(What is required) The material below includes pictures; leave them out and return only the lines between the line containing "Expand the +3 additional participants list" and the line containing "The height and", inclusive, word for word.

(Data to process)
--------------------------------

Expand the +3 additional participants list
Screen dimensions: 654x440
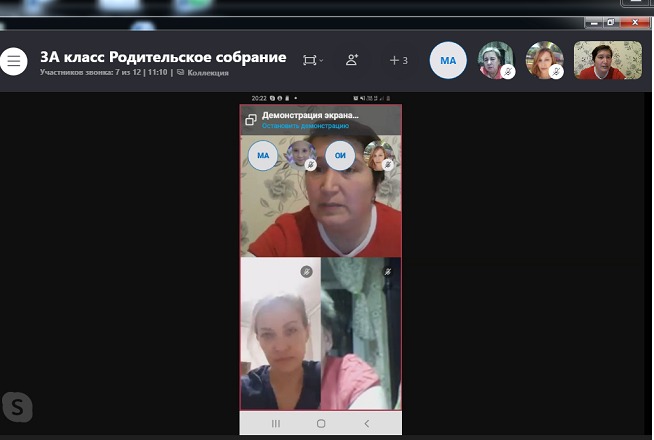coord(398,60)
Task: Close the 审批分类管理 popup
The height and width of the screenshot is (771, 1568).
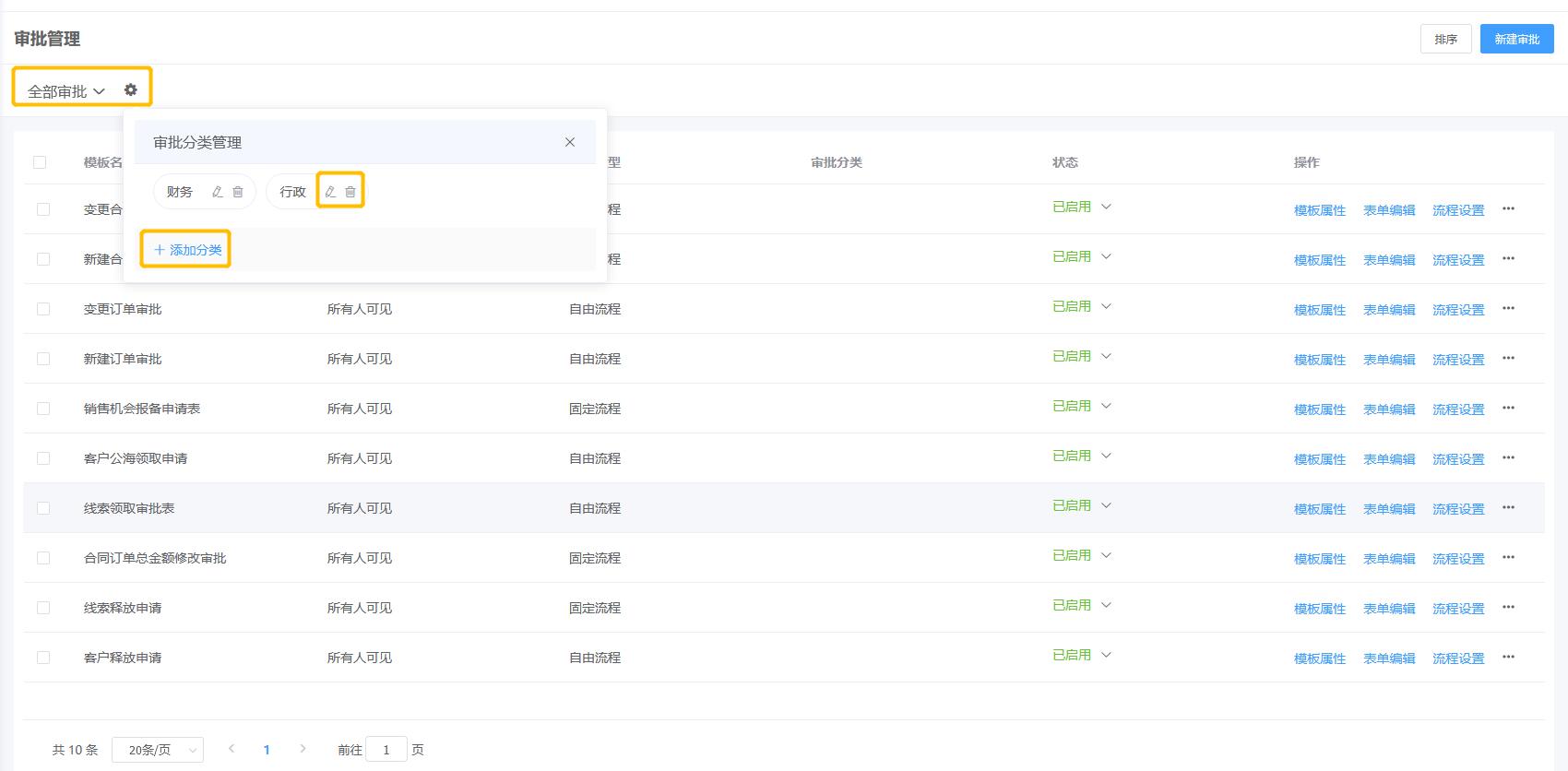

--------------------------------

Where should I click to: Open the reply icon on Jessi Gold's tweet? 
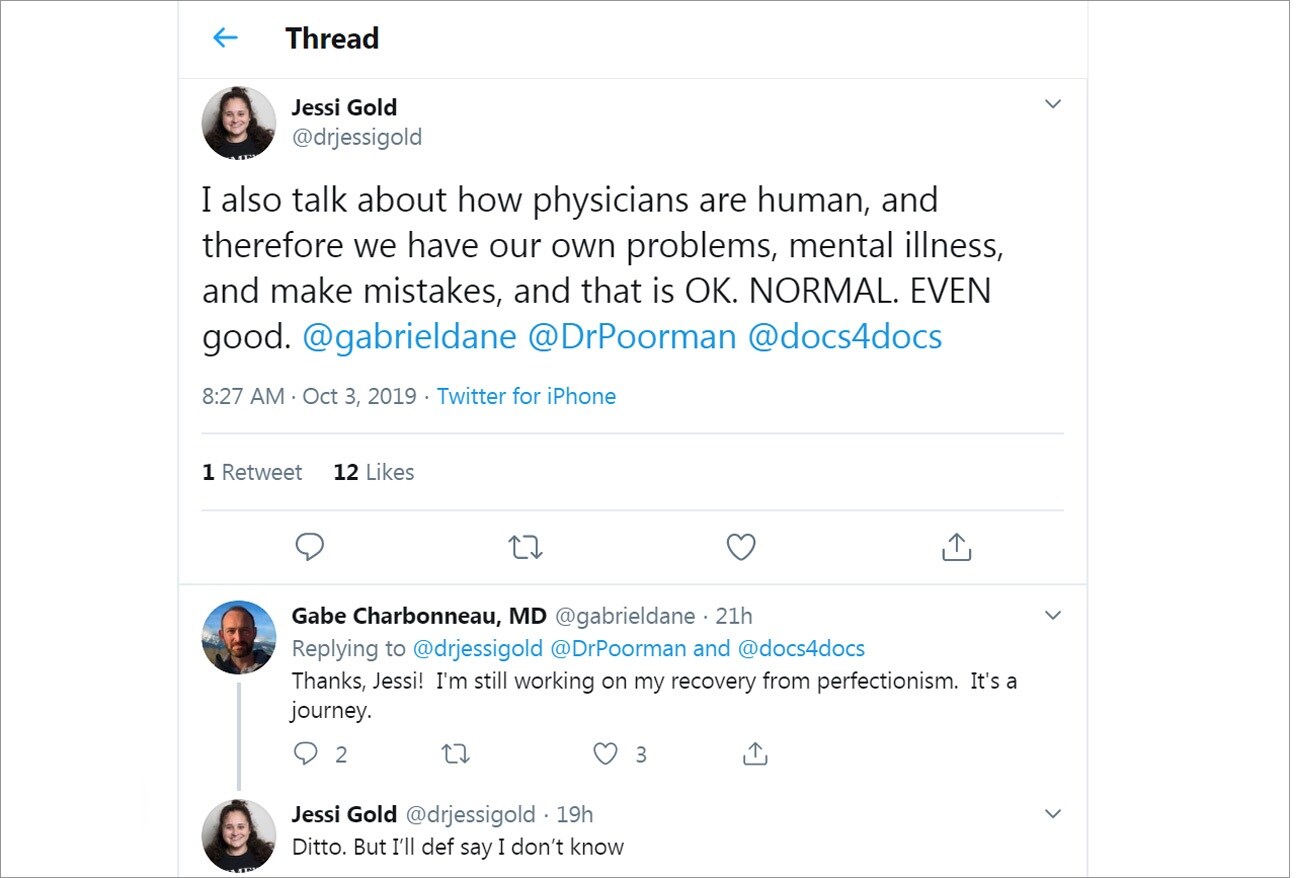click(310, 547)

--------------------------------

(Exercise response)
Expand the +3 additional participants list
Screen dimensions: 654x440
coord(398,60)
Task: Close the 审批分类管理 popup
The height and width of the screenshot is (771, 1568).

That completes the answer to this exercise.